結婚式の予定を登録していた人のうち、「新婚旅行」や「ハネムーン」といった予定を登録している人の割合は、「結婚式」の予定数推移と同様で、コロナ禍で落ち込んでいた数字が2022年から回復傾向にある。

新たな結婚式のスタイル「フォトウェディング」の定着

「ハネムーン」や「結婚式」以外にも、結婚式に関連した予定キーワードについて変化が大きいものを調査。

挙式や披露宴を実施する代わりに記念写真の撮影を行う「フォトウェディング」の予定数はコロナ禍を機に大きく増え、コロナが明けた今も一定の予定数を保持している。元々はコロナ禍でゲストを大勢呼びづらいことから流行し始めた「フォトウェディング」だが、一般的な結婚式よりも費用がリーズナブルなことや、ゲストの招待や当日のおもてなしなどの様々な準備が必要ないといった手軽さから、コロナ禍が明けた今も新しい結婚式のスタイルとして定着しているようだ。

「結婚式」が最も開催されるのは6月?11月?欧州圏とアジア圏の違いが明らかに

同調査は、6月が“ジューンブライド”と呼ばれるシーズンということで、「結婚式」について調査を実施したが、実際は何月に最も多く結婚式が開催されているのだろうか。

2019年から2023年の月別の「結婚式」の予定数から分析すると、最も「結婚式」の予定数が多かったのは6月ではなく11月という結果だった。

さらに、「TimeTree」アプリが対応している言語の中で「結婚式」の予定が一定以上登録されていた言語を対象に、何月に「結婚式」の予定が多いのかを言語別に分析した。

その結果、欧州圏で使用される言語(英語、フランス語、ドイツ語、イタリア語、スペイン語)では6~9月に「結婚式」の予定が多くなり、アジア圏で使用される言語(韓国語、繁体中国語、簡体中国語)では10月・11月に予定が多くなる結果に。
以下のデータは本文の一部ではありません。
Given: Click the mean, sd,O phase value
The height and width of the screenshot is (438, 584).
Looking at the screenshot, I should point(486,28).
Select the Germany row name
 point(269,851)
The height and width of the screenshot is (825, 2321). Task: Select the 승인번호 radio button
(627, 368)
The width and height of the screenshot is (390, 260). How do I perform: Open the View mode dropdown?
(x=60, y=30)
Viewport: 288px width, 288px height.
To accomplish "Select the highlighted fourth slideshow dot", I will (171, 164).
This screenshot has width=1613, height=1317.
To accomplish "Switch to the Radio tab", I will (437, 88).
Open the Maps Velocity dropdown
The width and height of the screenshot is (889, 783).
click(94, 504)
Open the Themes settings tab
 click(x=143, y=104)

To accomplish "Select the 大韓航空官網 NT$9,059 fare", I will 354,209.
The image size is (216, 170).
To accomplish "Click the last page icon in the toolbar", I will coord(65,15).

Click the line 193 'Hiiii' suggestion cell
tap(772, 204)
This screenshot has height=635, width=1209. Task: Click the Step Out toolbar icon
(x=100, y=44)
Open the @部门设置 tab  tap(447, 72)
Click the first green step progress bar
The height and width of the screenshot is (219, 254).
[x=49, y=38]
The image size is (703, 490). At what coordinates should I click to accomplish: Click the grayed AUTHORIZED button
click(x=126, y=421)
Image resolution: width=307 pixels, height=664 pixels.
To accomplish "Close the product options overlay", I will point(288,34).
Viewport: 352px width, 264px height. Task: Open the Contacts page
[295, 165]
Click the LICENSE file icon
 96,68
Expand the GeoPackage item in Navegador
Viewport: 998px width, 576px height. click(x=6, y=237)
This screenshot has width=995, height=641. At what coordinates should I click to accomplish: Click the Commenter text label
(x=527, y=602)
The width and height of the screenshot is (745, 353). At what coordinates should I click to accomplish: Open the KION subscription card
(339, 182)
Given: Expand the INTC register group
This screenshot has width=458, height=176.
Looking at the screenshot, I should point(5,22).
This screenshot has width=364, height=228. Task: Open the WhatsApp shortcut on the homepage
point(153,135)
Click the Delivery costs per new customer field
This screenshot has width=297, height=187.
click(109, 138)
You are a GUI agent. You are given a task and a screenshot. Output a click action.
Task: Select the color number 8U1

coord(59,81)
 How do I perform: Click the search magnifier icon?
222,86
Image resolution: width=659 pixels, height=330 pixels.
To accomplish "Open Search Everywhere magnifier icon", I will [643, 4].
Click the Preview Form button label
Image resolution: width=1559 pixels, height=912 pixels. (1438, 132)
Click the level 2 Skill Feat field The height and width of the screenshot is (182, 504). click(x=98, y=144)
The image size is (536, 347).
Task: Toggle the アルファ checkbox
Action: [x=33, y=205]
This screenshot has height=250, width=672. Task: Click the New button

地域によって結婚式を開催することが多い時期に違いがあることがわかった。

「TimeTree 未来総合研究所」の所長である深川泰斗氏は、「一説によると“ジューンブライド”は、農作業の繁忙期である3月から5月の結婚式が禁じられ、繁忙期が明けた6月に開催する慣習があったヨーロッパで生まれた言葉と言われています。6月は日本では梅雨のシーズンにあたるため天候が不安定なことから結婚式の開催を避けるケースもあるようですが、気温の面ではちょうど良い時期ですし、海外挙式を挙げるような場合にも適した時期と言えます。今回の調査では、長いコロナ禍が明け、結婚式が以前のように気兼ねなく開催できるようになってきている兆候や、従来はあまり見られなかった「フォトウェディング」という新しい結婚式の形が定着してきている結果が出ました。環境や様式などにとらわれずに結婚式が開催できるようになってきた昨今、結婚式を開催する時期についても、決まった形にとらわれすぎずに、それぞれが自由に考えて決めてもいいのかもしれません」とコメントしている。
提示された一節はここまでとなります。